Wednesday, September 2, 2009
Everybody's Watching CBS: Military Court Refuses To Recognize Reporter's Privilege In Haditha Massacre Appeal
All but two states have some type of reporter's privilege. Similarly, most federal courts have recognized some type of reporter's privilege as well. But what about military courts? Well, to this point, they haven't recognized a reporter's privilege, and that did not change with the recent opinion of the United States Navy-Marine Corps of Criminal Appeals in United States v. Wuterich, 2009 WL 2730890 (N.M.Ct.Crim.App. 2009). Reading between the lines of that opinion, however, I think that it is inevitable that military courts will eventually recognize some type of reporter's privilege.
In Wuterich, U.S. Marine Corps. Staff Sergeant Frank Wuterich was charged with dereliction of duty, voluntary manslaughter, aggravated assault, reckless endangerment, and obstruction of justice based upon his alleged actions during combat operations at or near Haditha, Iraq, on November 19, 2005, following an improvised explosive device attack on his miliray convoy. Those alleged actions included killing or participating in the killing of 24 civilian men, women, and children.
Wuterich and others were interviewed for a 60 Minutes story regarding the incident, and the government later issued a subpoena to CBS seeking all of the recorded material from the 60 Minutes interview, including the "outtakes." CBS produced the broadcast segment of the 60 Minutes story but moved to quash the subpoena to the extent that it included the background interview “outtakes” which had not been broadcast.
After a lot of legal wrangling, the military judge eventually held
that a qualified reporter's privilege applied to military courts-martial, and that this privilege protected the outtakes from Government subpoenas....The military judge went on to articulate that, in order to overcome this privilege, the Government must demonstrate the material sought by the subpoena is highly material and relevant, necessary or critical to the Government's case, and not obtainable from other sources...Applying this test..., the military judge concluded that, although highly material and relevant, the DVDs [containing outtakes] were not critical to the Government's case, because they contain information already represented in statements possessed by the Government.
This ruling prompted the Government's appeal to the United States Navy-Marine Corps of Criminal Appeals. That court began by noting that under Military Rule of Evidence 501(a)(1), "[a] person may not claim a privilege with respect to any matter except as required by or provided for in ... [t]he Constitution of the United States as applied to members of the armed forces," And, according to the court, bcause the Supreme Court refused to recognize a broad, constitutionally based reporter's privilege in Branzburg v. Hayes, 408 U.S. 665 (1972), there could be no reporter's privilege under Military Rule of Evidence 501(a)(1).

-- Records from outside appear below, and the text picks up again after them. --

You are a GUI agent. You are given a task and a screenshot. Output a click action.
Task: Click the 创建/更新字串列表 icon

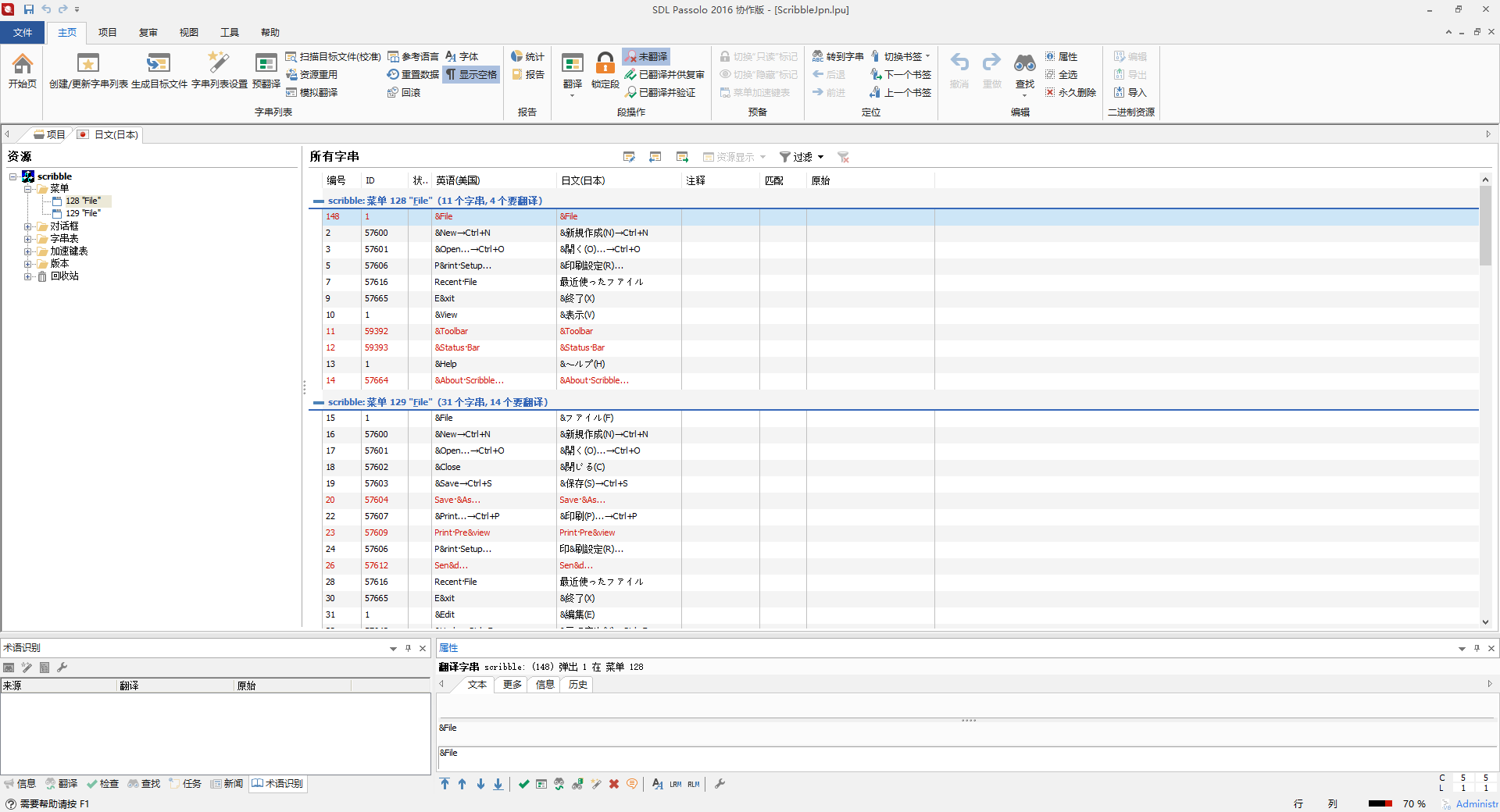(88, 63)
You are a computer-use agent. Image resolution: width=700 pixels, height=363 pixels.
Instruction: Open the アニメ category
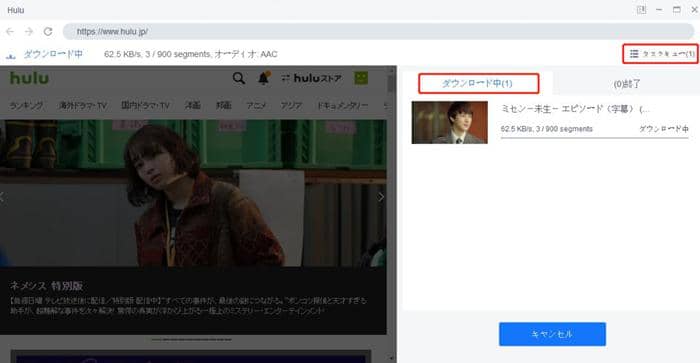click(x=256, y=106)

This left the court with Military Rul of Evidence 501(a)(4), which allows military courts to recognize privileges "commonly recognized in the federal criminal courts." And, as noted, most federal courts have recognized some version of the reporter's privilege. The problem for CBS, however, was that not enough federal courts have recognized the right version of the privilege for its purposes.
According to the court,
Recognition of a reporter's privilege in the criminal context, however, has most often been in cases of confidential sources or material....Such a privilege is much less often found to apply as against the subpoena of non-confidential sources or material. Indeed, only four Circuit Courts of Appeal have recognized a “reporter's privilege” in criminal cases involving non-confidential material: the First, Second, Third, and Eleventh Circuits....
While the Ninth Circuit and the District of Columbia Circuit have also applied the reporter's privilege in the criminal context, it has been limited to cases involving confidential material....Meanwhile, the Fourth, Fifth, Sixth, and Seventh Circuits have all rejected application of the reporter's privilege in criminal cases when non-confidential material is at stake....Lastly, the existence and applicability of the reporter's privilege in criminal cases involving non-confidential material remains unresolved in the Eighth and Tenth Circuit.
Therefore, based upon the "'substantial controversy,' over the legitimacy and parameters of the reporter's privilege in the federal courts," the court refused to recognize a reporter's privilege for military courts, leading to reversal of the military judge's order. Reading between the lines of the opinion, though, it seems clear that the identified controversy is not over whether a reporter's privilege exists but over whether it applies to non-confidential sources, such as the sources in Wuterich. Thus, given a case with a confidential source, I would expect the military courts to recognize a reporter's privilege.